Os e-mails trocados por Mauro Cid, em que o ex-ajudante de ordens de Jair Bolsonaro (PL) tentou vender um relógio da marca Rolex, recebido pelo então presidente em uma viagem oficial à Arábia Saudita estão entre documentos da CPMI do 8 de Janeiro. O R7 teve acesso a esses e-mails. Nos registros constam que Cid recebeu da diplomata Maria Farani uma mensagem que expressava interesse na compra da joia. Ainda não se sabe se ela estaria intermediando o negócio. Na época, a diplomata assessorava o Gabinete Adjunto de Informações do ex-presidente Jair Bolsonaro.
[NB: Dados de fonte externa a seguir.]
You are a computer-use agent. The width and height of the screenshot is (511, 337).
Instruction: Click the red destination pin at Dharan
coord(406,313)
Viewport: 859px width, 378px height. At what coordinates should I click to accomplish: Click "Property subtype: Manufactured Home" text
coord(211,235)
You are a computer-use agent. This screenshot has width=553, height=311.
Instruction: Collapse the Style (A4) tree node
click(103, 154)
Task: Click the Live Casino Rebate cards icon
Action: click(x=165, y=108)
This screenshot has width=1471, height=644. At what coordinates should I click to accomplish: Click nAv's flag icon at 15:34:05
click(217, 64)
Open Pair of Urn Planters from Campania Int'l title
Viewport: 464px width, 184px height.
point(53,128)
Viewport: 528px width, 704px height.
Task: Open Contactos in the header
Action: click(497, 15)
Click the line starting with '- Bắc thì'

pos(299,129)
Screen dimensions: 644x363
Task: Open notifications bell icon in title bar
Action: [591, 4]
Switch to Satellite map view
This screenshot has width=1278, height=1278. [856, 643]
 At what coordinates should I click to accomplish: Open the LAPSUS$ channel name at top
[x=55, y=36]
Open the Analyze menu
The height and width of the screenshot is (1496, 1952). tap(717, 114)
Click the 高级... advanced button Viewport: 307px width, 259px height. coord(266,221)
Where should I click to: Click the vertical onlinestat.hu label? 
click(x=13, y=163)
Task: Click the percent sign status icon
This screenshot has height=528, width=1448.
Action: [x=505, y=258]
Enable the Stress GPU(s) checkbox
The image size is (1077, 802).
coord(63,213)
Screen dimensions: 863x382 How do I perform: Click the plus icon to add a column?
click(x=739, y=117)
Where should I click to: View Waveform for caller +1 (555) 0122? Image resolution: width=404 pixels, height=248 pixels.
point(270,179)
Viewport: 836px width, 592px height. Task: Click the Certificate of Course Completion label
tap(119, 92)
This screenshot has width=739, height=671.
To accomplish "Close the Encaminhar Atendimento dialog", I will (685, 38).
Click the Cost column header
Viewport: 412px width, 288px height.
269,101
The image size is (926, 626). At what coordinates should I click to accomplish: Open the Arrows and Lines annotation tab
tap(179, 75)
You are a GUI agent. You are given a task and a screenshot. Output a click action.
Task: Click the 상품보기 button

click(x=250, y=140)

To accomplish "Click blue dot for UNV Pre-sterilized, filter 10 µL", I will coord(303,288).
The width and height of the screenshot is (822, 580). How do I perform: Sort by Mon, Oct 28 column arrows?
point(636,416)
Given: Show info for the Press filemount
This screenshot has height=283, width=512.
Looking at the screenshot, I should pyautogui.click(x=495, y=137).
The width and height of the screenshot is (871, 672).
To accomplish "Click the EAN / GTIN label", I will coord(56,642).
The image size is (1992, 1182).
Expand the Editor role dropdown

A troca de mensagens foi feita em inglês, e, nelas, uma pessoa não identificada agradece o interesse em vender. "Obrigado pelo interesse em vender seu Rolex. Tentei falar com vc por telefone mas não consegui contato. Pode me dizer se você tem a garantia/certificado desse relógio? Quanto você queria conseguir nele? O mercado pra Rolex usados tem diminuido bastante, especialmente de platina e diamante (já que o valor de varejo é tão alto). Só quero confirmar que nós estamos na mesma página antes de fazermos muita pesquisa. Ansioso para ouvir sua resposta", diz a pessoa. (Leia mais abaixo)
Mauro responde dizendo que não existe um certificado e que foi um presente. "Não temos o certificado do relógio, já que foi um presente recebido em uma viagem oficial de trabalho. O que nós temos é o selo verde que vem junto com o relógio. E eu também garanto que o relógio nunca foi usado. Eu pretendo conseguir algo no valor de 60 mil dólares", afirmou.
O relógio da marca Rolex é descrito como um modelo em ouro, platina e diamantes, em estado de conservação bom, caixa em madrepérola e diamantes.
Kits de joias entregues à Caixa Em abril deste ano, a defesa de Jair Bolsonaro entregou um kit de joias árabes doadas ao ex-presidente em 2019. A informação foi compartilhada nas redes sociais por Fabio Wajngarten, que foi chefe da Secretaria de Comunicação de Bolsonaro. O Tribunal de Contas da União (TCU) determinou que os itens fossem deixados no banco.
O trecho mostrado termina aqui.